Appellante heeft op 26 november 2020 haar hoger beroep ingetrokken en verzocht om een proceskostenveroordeling. De Raad heeft vastgesteld dat het hoger beroep niet was ingetrokken als gevolg van een gewijzigde beslissing op bezwaar, maar omdat het college een nieuwe maatwerkvoorziening had verstrekt. De Raad heeft de relevante artikelen van de Algemene wet bestuursrecht (Awb) in overweging genomen, die bepalen dat een proceskostenveroordeling alleen kan plaatsvinden als het bestuursorgaan tegemoet is gekomen aan de indiener van het beroepschrift.

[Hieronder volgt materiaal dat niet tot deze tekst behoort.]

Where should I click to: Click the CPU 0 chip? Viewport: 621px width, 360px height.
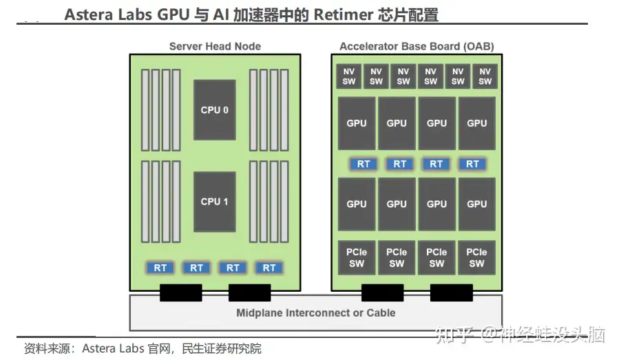coord(215,109)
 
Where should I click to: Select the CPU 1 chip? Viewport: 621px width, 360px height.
coord(215,202)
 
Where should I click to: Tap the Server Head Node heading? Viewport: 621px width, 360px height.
coord(215,46)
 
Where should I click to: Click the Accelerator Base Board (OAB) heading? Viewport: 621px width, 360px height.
coord(417,46)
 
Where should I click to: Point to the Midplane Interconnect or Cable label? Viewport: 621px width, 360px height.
coord(315,313)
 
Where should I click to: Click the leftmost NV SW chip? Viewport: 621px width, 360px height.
coord(348,76)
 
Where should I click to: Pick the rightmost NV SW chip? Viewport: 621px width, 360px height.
coord(485,76)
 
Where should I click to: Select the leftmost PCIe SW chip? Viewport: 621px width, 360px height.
coord(357,257)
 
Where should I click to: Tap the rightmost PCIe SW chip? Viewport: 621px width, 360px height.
coord(476,257)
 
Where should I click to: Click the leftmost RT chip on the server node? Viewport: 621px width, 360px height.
coord(160,268)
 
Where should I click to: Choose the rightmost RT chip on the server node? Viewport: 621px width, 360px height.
coord(269,268)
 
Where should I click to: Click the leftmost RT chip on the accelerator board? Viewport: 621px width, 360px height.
coord(364,164)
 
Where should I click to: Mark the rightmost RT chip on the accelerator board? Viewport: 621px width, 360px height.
coord(472,164)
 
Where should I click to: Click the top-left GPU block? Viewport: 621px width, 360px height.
coord(357,123)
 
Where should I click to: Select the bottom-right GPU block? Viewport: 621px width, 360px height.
coord(476,204)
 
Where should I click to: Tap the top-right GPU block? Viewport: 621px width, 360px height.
coord(476,123)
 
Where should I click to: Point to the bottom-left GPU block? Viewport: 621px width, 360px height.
coord(357,204)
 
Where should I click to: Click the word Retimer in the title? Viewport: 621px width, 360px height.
coord(344,14)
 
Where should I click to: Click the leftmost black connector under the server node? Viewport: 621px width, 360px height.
coord(180,293)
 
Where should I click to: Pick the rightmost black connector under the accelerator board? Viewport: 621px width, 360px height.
coord(452,293)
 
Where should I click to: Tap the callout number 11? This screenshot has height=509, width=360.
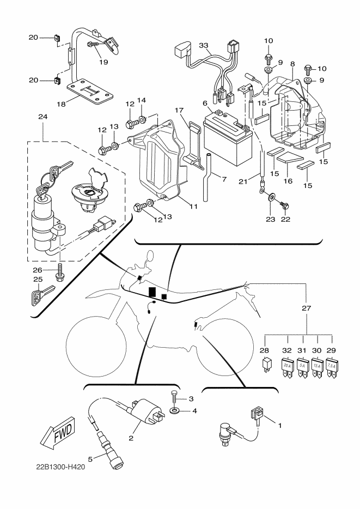[193, 206]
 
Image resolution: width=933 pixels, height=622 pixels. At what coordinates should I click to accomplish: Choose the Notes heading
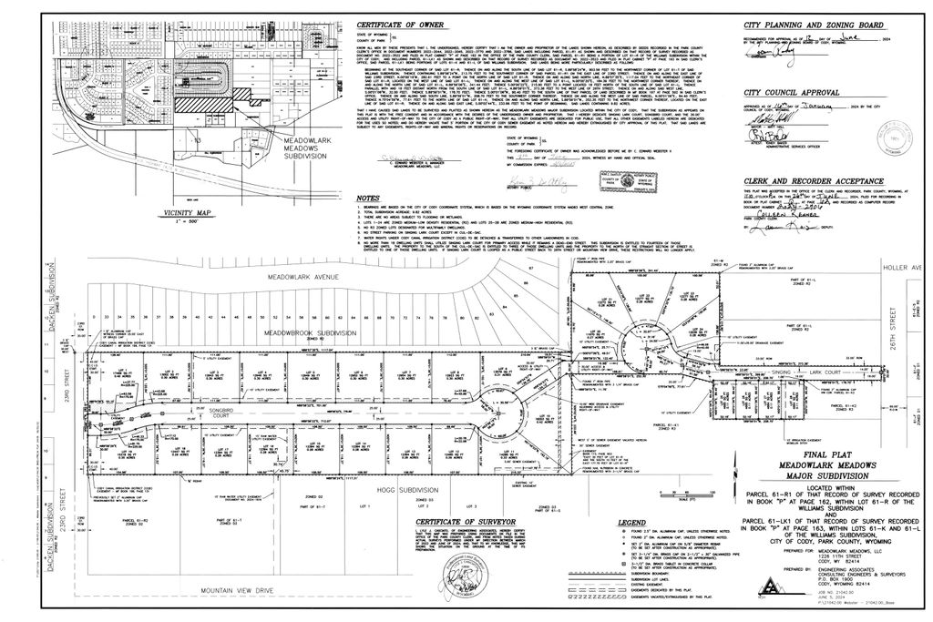point(368,198)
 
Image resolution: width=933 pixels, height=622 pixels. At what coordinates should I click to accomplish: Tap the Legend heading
point(580,523)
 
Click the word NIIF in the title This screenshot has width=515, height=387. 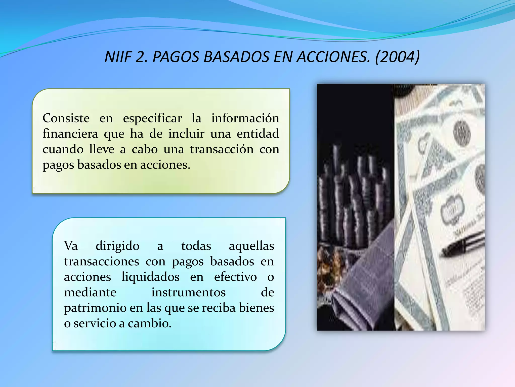coord(118,57)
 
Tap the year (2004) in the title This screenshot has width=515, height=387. coord(398,57)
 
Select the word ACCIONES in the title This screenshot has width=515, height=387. coord(333,57)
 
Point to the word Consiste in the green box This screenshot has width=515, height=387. coord(66,118)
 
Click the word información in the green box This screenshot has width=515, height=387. coord(245,118)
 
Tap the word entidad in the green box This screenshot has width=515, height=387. coord(258,134)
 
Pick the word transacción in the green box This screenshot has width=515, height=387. coord(222,149)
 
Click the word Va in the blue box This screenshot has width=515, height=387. coord(71,246)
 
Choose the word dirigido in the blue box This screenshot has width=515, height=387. coord(117,246)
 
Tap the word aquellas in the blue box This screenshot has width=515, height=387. coord(251,246)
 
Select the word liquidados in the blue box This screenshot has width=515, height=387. coord(150,277)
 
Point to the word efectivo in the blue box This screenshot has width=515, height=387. coord(235,277)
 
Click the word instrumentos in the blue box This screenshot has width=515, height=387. coord(188,293)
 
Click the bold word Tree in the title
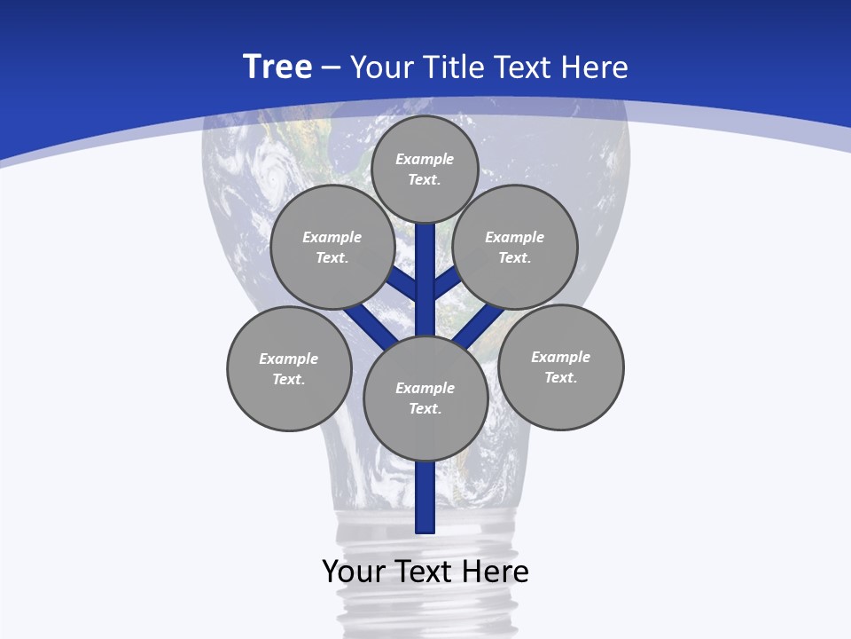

Uiteindelijk heeft de Centrale Raad van Beroep het verzoek om proceskostenveroordeling afgewezen, omdat het hoger beroep niet was ingetrokken op basis van een gewijzigde beslissing op bezwaar. De uitspraak is gedaan door D.S. de Vries, in tegenwoordigheid van griffier K.R. van Renswoude, en is openbaar uitgesproken op 12 maart 2021.

Uitspraak

Datum uitspraak: 12 maart 2021
18/1515 WMO15
Centrale Raad van Beroep
Enkelvoudige kamer
Uitspraak als bedoeld in de artikelen 8:75a en 8:108 van de Algemene wet bestuursrecht in verband met het hoger beroep tegen de uitspraak van de rechtbank Noord-Nederland van
8 maart 2018, 17/2873 (aangevallen uitspraak)
Partijen:
[appellante] te [woonplaats] (appellante)
het college van burgemeester en wethouders van de gemeente Midden Groningen (college)

PROCESVERLOOP

Namens appellante heeft mr. J. van der Werk hoger beroep ingesteld.
Het onderzoek ter zitting heeft plaatsgevonden op 14 oktober 2020. Appellante is verschenen, bijgestaan door mr. F. van der Wielen, kantoorgenoot van mr. Van der Werk. Het college is niet verschenen.
De Raad heeft het onderzoek geschorst in afwachting van een reactie van mr. Van der Wielen over de stand van zaken.
Het college heeft op 12 november 2020 een beschikking op grond van de Wet maatschappelijke ondersteuning 2015 (Wmo 2015) genomen.
Bij brief van 26 november 2020 heeft mr. D.E. de Hoop, opvolgend gemachtigde, namens appellante het hoger beroep ingetrokken en gelijktijdig aan de Raad verzocht het college te veroordelen in de proceskosten.
Het college heeft geen verweerschrift ingediend.
Onder toepassing van artikel 8:57 van de Algemene wet bestuursrecht (Awb) is het onderzoek ter zitting achterwege gelaten. Vervolgens is het onderzoek gesloten.

OVERWEGINGEN

Artikel 8:75a, eerste lid, eerste volzin, van de Awb bepaalt dat in geval van intrekking van het beroep omdat het bestuursorgaan geheel of gedeeltelijk aan de indiener van het beroepschrift is tegemoetgekomen, het bestuursorgaan op verzoek van de indiener bij afzonderlijke uitspraak met toepassing van artikel 8:75 van de Awb in de kosten kan worden veroordeeld. Ingevolge artikel 8:108, eerste lid, van de Awb is deze bepaling van overeenkomstige toepassing op het hoger beroep.
Het hoger beroep was gericht tegen de beslissing op bezwaar van 20 juli 2017 waarbij het college de afwijzing van de aanvraag van appellante van 5 oktober 2016 om hulp bij het huishouden heeft gehandhaafd.
Namens appellante is het hoger beroep ingetrokken nadat het college bij besluit van 12 november 2020 naar aanleiding van een nieuwe aanvraag van 11 november 2020 aan appellante een maatwerkvoorziening hulp bij het huishouden voor drie uur per week heeft verstrekt over de periode van 12 november 2020 tot en met 31 juli 2022.
Het hoger beroep van appellante is mitsdien niet ingetrokken als gevolg van een gewijzigde beslissing op bezwaar waarbij geheel of gedeeltelijk aan de bezwaren van appellante is tegemoetgekomen. Het verzoek om een proceskostenveroordeling dient dan ook te worden afgewezen.

BESLISSING

De Centrale Raad van Beroep wijst het verzoek om proceskostenveroordeling af.
Deze uitspraak is gedaan door D.S. de Vries, in tegenwoordigheid van K.R. van Renswoude als griffier. De beslissing is uitgesproken in het openbaar op 12 maart 2021.